Spätestens seit Wolfgang Staudtes Heinrich-Mann-Verfilmung »Der Untertan« (1951) kennt man den markanten Glatzkopf von Axel Triebel, der hier den Major Kunze gab. In einer seiner letzten großen Filmrollen in »Die gestohlene Schlacht« (1972, Koproduktion DDR/ČSSR) hatte es Triebel als Gegenspieler von Manfred Krug zum General gebracht. Über 100 Kino- und TV-Rollen übernahm er zwischen 1948 und 1976, seinem Todesjahr. Doch wenig weiß man über sein Vorleben. Als Berliner Schauspieler lehnte er sich in den 30er Jahren dagegen auf, dass jüdische Kollegen entlassen wurden. Daraufhin wurde auch er gekündigt und erhielt Berufsverbot. Zu dieser Zeit erlitt er einen Herzinfarkt, der ihn allerdings davor bewahrte, in den Krieg ziehen zu müssen. Gleich 1945 konnte er ein Tourneeensemble gründen, mit dem ihn Bertolt Brecht 1948 sah und als zweiten festen Schauspieler (nach Willi Schwabe) in sein Berliner Ensemble holte, dem er bis ans Lebensende angehörte. Am Freitag wäre er 125 Jahre alt geworden.

Eine kleine Rolle spielte Triebel 1971 in dem Abenteuerfilm »Husaren in Berlin«, in dem Evelyn Opoczynski gleich nach Manfred Krug die Besetzungsliste anführte. Seit sie neben Rolf Herricht und Hanns-Michael Schmidt 1967 die Titelrolle in dem Reiselustspiel »Meine Freundin Sybille« übernommen hatte, blieb sie in heiteren wie auch tragischen Rollen für fast zwei Jahrzehnte ein Publikumsliebling und war in einem wahren Kultfilm dabei: »Sieben Sommersprossen« (1978). Oft sah man die seit Dienstag 75jährige in Charakterrollen der Reihe »Der Staatsanwalt hat das Wort«, der man mehr Wiederholungen wünscht.

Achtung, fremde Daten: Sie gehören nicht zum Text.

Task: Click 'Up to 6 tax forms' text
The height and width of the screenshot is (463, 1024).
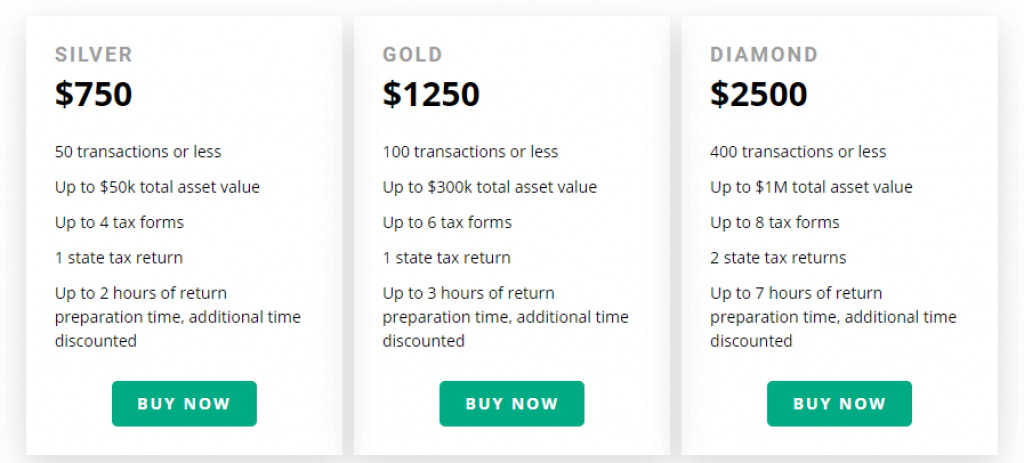Action: pos(447,223)
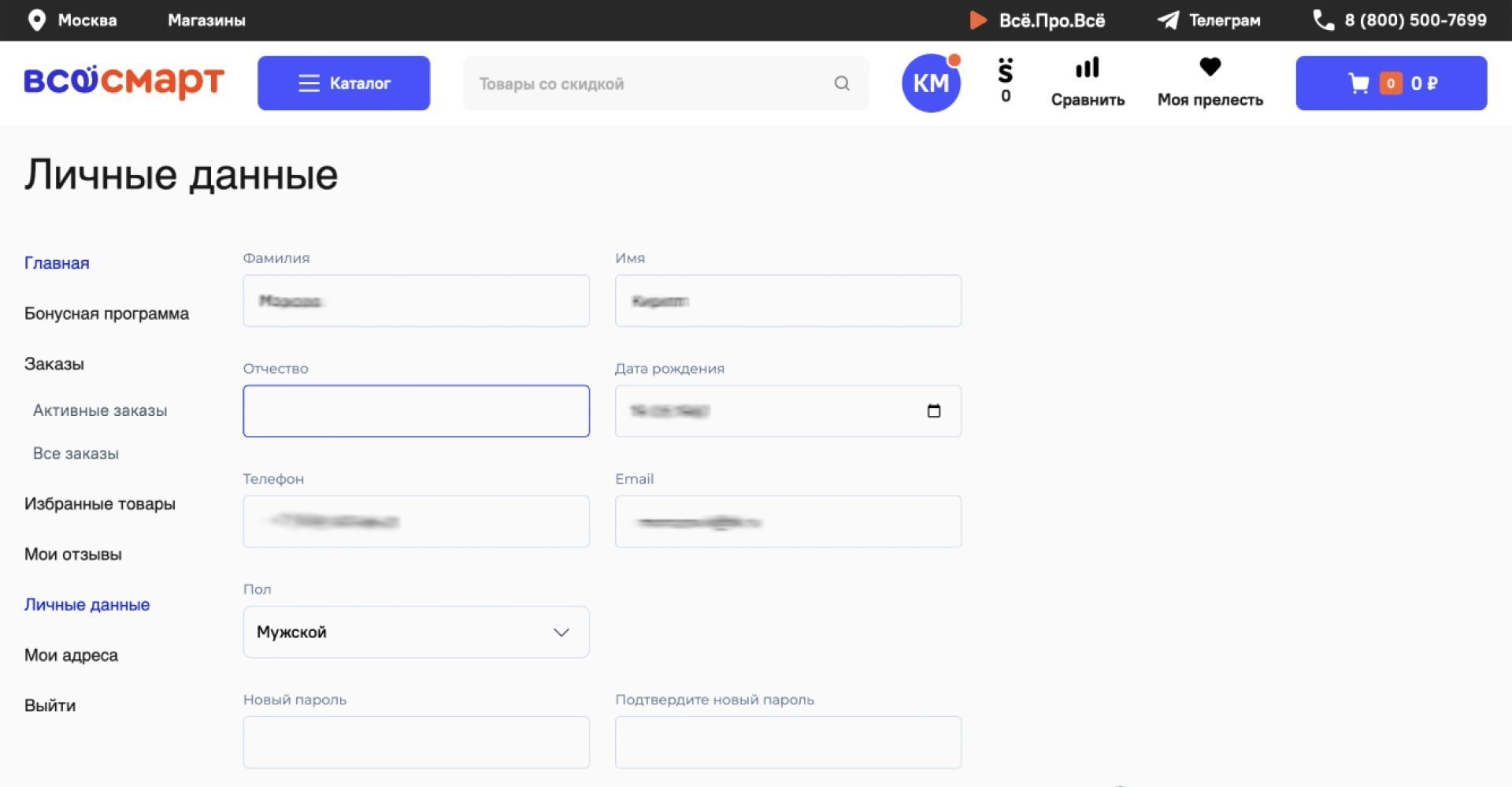Click the ВсёСмарт logo

click(124, 82)

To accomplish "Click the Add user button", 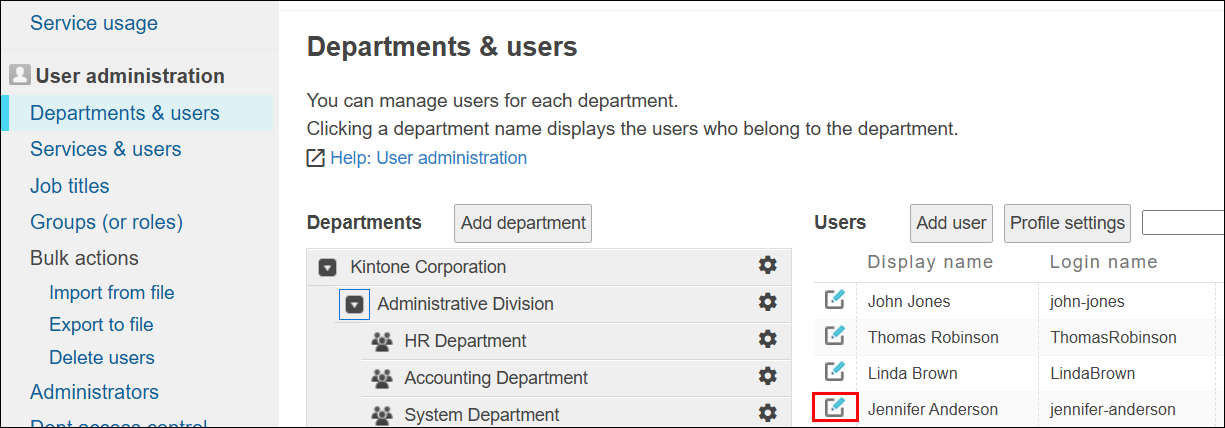I will point(951,223).
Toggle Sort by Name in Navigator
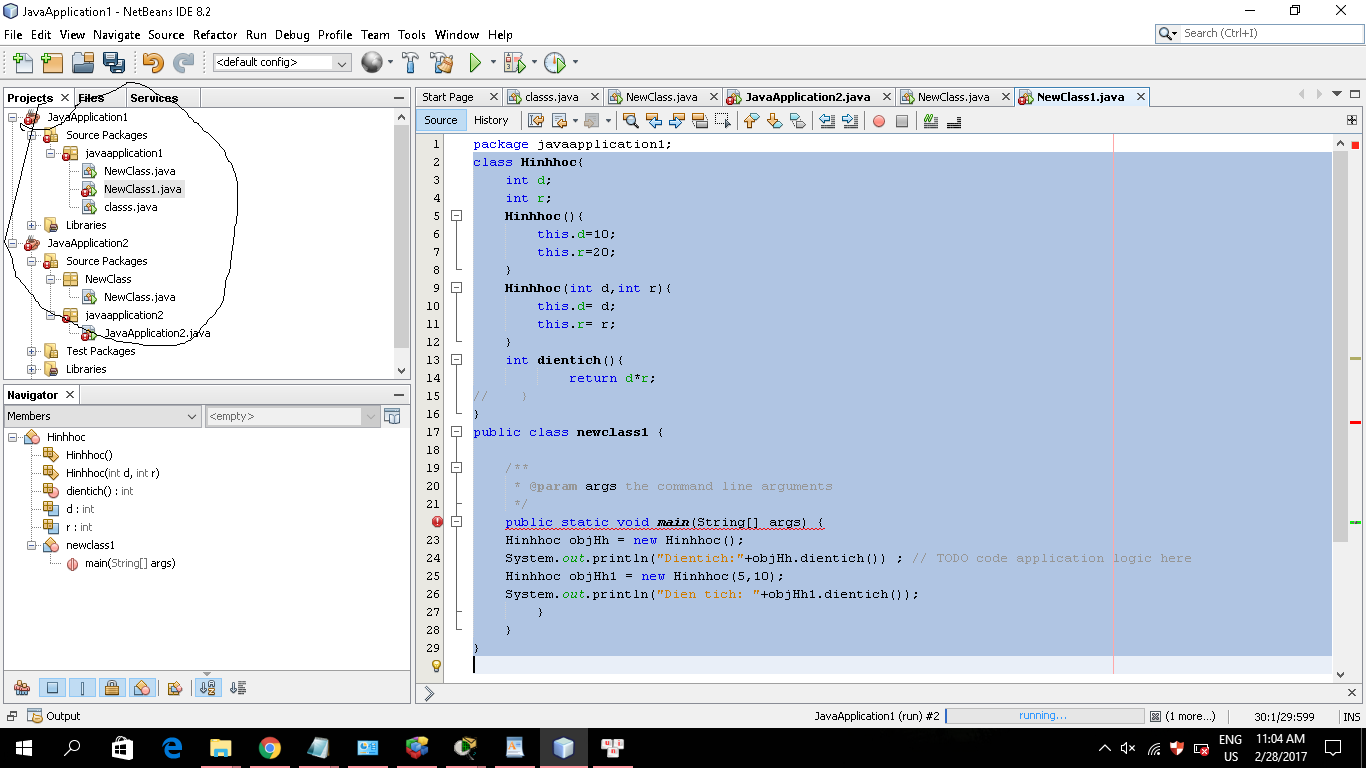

Am Freitag gedenken wir der Schauspielerin Maria Riva, die schon als kleines Mädchen Studioluft atmete, und nun tatsächlich 100 wird! Die Berlinerin folgte ihrer Mutter Marlene Dietrich 1930 nach Hollywood, wo sie in mehreren Dietrich-Filmen mitspielte. Ein weiteres Mal folgte sie ihrer Mutter, als sich US-Soldaten an der Befreiung Europas beteiligten und trat zur Truppenbetreuung auch in Deutschland auf. In den Vereinigten Staaten spielte sie dann Theater und in TV-Serien. Berlin ist ihr dankbar, dass sie Marlenes Nachlass an ihre Heimatstadt vergeben hat.

Schon am Montag wäre Benny aus der dänischen »Olsenbande« 90 Jahre alt geworden. An Morten Grunwald, der kurz vor seinem Tod 2018 noch an der Berliner Volksbühne auftrat, erinnern wir in einer Woche!